[Saved data entries]
* * * *
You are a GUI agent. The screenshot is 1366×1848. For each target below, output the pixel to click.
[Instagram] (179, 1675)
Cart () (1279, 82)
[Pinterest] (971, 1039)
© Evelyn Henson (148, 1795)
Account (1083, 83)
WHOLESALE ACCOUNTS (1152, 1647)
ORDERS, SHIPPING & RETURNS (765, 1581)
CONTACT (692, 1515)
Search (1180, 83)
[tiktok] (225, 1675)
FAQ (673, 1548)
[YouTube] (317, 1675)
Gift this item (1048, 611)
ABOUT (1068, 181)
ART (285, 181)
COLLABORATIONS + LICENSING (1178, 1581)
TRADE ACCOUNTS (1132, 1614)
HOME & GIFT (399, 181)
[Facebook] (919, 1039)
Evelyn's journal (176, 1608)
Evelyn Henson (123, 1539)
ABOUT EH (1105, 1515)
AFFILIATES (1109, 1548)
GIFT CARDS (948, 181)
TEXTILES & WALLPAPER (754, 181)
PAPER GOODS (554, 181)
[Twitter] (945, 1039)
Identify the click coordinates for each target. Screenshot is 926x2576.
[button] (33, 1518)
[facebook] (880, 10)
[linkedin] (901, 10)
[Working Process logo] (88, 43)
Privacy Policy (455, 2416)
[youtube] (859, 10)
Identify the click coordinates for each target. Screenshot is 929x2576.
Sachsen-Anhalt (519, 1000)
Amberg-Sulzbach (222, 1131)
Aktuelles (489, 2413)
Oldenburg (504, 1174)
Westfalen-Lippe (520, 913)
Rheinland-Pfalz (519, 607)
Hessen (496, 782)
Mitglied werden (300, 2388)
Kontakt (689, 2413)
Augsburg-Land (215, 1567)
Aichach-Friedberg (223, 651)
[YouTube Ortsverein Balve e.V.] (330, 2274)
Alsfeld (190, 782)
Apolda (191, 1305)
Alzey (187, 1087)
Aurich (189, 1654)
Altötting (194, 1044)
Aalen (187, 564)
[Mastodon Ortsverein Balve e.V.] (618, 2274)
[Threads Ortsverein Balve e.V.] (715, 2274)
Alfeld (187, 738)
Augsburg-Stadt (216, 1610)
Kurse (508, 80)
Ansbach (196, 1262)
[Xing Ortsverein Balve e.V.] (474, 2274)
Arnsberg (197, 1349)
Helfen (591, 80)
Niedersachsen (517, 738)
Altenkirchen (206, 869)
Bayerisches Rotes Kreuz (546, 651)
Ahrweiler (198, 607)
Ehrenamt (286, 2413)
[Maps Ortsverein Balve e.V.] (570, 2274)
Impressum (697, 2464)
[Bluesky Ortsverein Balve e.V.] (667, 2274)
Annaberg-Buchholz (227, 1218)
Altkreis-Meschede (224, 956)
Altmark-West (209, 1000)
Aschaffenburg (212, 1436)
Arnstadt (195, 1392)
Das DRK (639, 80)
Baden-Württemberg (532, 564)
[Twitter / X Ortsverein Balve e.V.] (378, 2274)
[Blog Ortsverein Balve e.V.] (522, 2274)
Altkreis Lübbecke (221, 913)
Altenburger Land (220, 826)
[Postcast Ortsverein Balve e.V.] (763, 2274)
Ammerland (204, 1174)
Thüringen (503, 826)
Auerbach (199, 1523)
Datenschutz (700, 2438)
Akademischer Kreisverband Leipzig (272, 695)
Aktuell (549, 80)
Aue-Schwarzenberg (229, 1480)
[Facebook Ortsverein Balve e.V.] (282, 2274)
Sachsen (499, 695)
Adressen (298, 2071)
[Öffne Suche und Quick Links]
* * * *
> [What to do]:
Every entry must be retyped in full, exactly as given.

> [Answer section]:
You are a GUI agent. The screenshot is 1366×1848. For each target below, output the pixel to click.
[Instagram] (179, 1675)
Cart () (1279, 82)
[Pinterest] (971, 1039)
© Evelyn Henson (148, 1795)
Account (1083, 83)
WHOLESALE ACCOUNTS (1152, 1647)
ORDERS, SHIPPING & RETURNS (765, 1581)
CONTACT (692, 1515)
Search (1180, 83)
[tiktok] (225, 1675)
FAQ (673, 1548)
[YouTube] (317, 1675)
Gift this item (1048, 611)
ABOUT (1068, 181)
ART (285, 181)
COLLABORATIONS + LICENSING (1178, 1581)
TRADE ACCOUNTS (1132, 1614)
HOME & GIFT (399, 181)
[Facebook] (919, 1039)
Evelyn's journal (176, 1608)
Evelyn Henson (123, 1539)
ABOUT EH (1105, 1515)
AFFILIATES (1109, 1548)
GIFT CARDS (948, 181)
TEXTILES & WALLPAPER (754, 181)
PAPER GOODS (554, 181)
[Twitter] (945, 1039)
Identify the click coordinates for each target. Screenshot is 926x2576.
[button] (33, 1518)
[facebook] (880, 10)
[linkedin] (901, 10)
[Working Process logo] (88, 43)
Privacy Policy (455, 2416)
[youtube] (859, 10)
Identify the click coordinates for each target. Screenshot is 929x2576.
Sachsen-Anhalt (519, 1000)
Amberg-Sulzbach (222, 1131)
Aktuelles (489, 2413)
Oldenburg (504, 1174)
Westfalen-Lippe (520, 913)
Rheinland-Pfalz (519, 607)
Hessen (496, 782)
Mitglied werden (300, 2388)
Kontakt (689, 2413)
Augsburg-Land (215, 1567)
Aichach-Friedberg (223, 651)
[YouTube Ortsverein Balve e.V.] (330, 2274)
Alsfeld (190, 782)
Apolda (191, 1305)
Alzey (187, 1087)
Aurich (189, 1654)
Altötting (194, 1044)
Aalen (187, 564)
[Mastodon Ortsverein Balve e.V.] (618, 2274)
[Threads Ortsverein Balve e.V.] (715, 2274)
Alfeld (187, 738)
Augsburg-Stadt (216, 1610)
Kurse (508, 80)
Ansbach (196, 1262)
[Xing Ortsverein Balve e.V.] (474, 2274)
Arnsberg (197, 1349)
Helfen (591, 80)
Niedersachsen (517, 738)
Altenkirchen (206, 869)
Bayerisches Rotes Kreuz (546, 651)
Ahrweiler (198, 607)
Ehrenamt (286, 2413)
[Maps Ortsverein Balve e.V.] (570, 2274)
Impressum (697, 2464)
[Bluesky Ortsverein Balve e.V.] (667, 2274)
Annaberg-Buchholz (227, 1218)
Altkreis-Meschede (224, 956)
Altmark-West (209, 1000)
Aschaffenburg (212, 1436)
Arnstadt (195, 1392)
Das DRK (639, 80)
Baden-Württemberg (532, 564)
[Twitter / X Ortsverein Balve e.V.] (378, 2274)
[Blog Ortsverein Balve e.V.] (522, 2274)
Altkreis Lübbecke (221, 913)
Altenburger Land (220, 826)
[Postcast Ortsverein Balve e.V.] (763, 2274)
Ammerland (204, 1174)
Thüringen (503, 826)
Auerbach (199, 1523)
Datenschutz (700, 2438)
Akademischer Kreisverband Leipzig (272, 695)
Aktuell (549, 80)
Aue-Schwarzenberg (229, 1480)
[Facebook Ortsverein Balve e.V.] (282, 2274)
Sachsen (499, 695)
Adressen (298, 2071)
[Öffne Suche und Quick Links]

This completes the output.